Classifying the buying mentality of consumers is key to the diffusion of innovations. Geoffrey Moore extended Rogers’ explanation of how innovations get adopted and famously explained that there is a large chasm and most products rarely cross the chasm from enthusiasts to mainstream consumers. [pullquote]Early adopters want cool the mass market wants useful.[/pullquote]
The fundamental understanding is to recognize what is required of a product in order to get it to cross the chasm and move through the adoption curve. When you understand what the latter parts of the market require to adopt, you realize that it is not innovation but evolution. The initial innovation either creates or re-creates the category. The early adopters bend toward innovation, the later and substantially larger parts of the market exhibit patience. Companies work out all the technology kinks with the early adopters and then the mass market accepts them as they are refined and perfected through more evolutionary innovations. Early adopters want cool the mass market wants useful.
Smartphones and Tablets
To put this into perspective for smartphones, for example, Horace Dediu has put the current US smartphone adoption into the diffusion of innovation curve to see where we are.
What is fascinating about this is that smartphones started gaining steam in 2009 and we are not even halfway into its global adoption cycle. It is estimated that smartphones have yet to penetrate past 30% of the global population. And if history is our guide, what got the smartphone this far is not what will drive it to global saturation.
Tablets are also rapidly climbing the curve and are now bleeding into the mass market. There are many opinions to the size of the total addressable markets for tablets but one thing is becoming clear — it is big.
The smartphone had nearly a four year lead but the tablet is growing fast and has already become the fastest CE device of all time to reach 100 units and is on pace to sell 500 million annually by 2015. The tablet is on pace to become the fastest technology to reach 10% penetration as it is estimated to be around 6-7% today. However, the tablet reached this level of penetration two years faster than the smartphone.
Smartphones and tablets have jumped the chasm and are well on their way through the adoption curve. Evolutionary innovations will be key to drive these products to saturation of their respective addressable markets.
Smart Watches and Wearables
Using the foundation I outlined above, I am personally yet to see a smart watch that has any hope of crossing the chasm. They will have appeal to the predictable enthusiast segment but have a long way to go if they have any shot of appealing to mass market consumers.

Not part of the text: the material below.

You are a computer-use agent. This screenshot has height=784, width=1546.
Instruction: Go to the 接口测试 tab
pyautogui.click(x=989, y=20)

I’m more optimistic on health and fitness wearables for the foreseeable future. Health and fitness wearables have a much more clear and simple value proposition. This is why we already see many consumers in the adoption curve using these products already. What is fascinating about this point is that health and fitness wearables are not viewed by the mass market as ‘technology’ even though they are. Rather, they are viewed as a solution or more importantly as an experience. For technology to cross the chasm it must get out of the way and let the experience take center stage.
The Next 25 Years
I have no idea how many new technology categories will be created over the next 25 years. Yet more categories have been created in the past 10 years then in the first 30 of the PC/CE industries life. Because of that I can say with confidence that the next 25 years are going to be some of the most exciting technologically we have ever witnessed.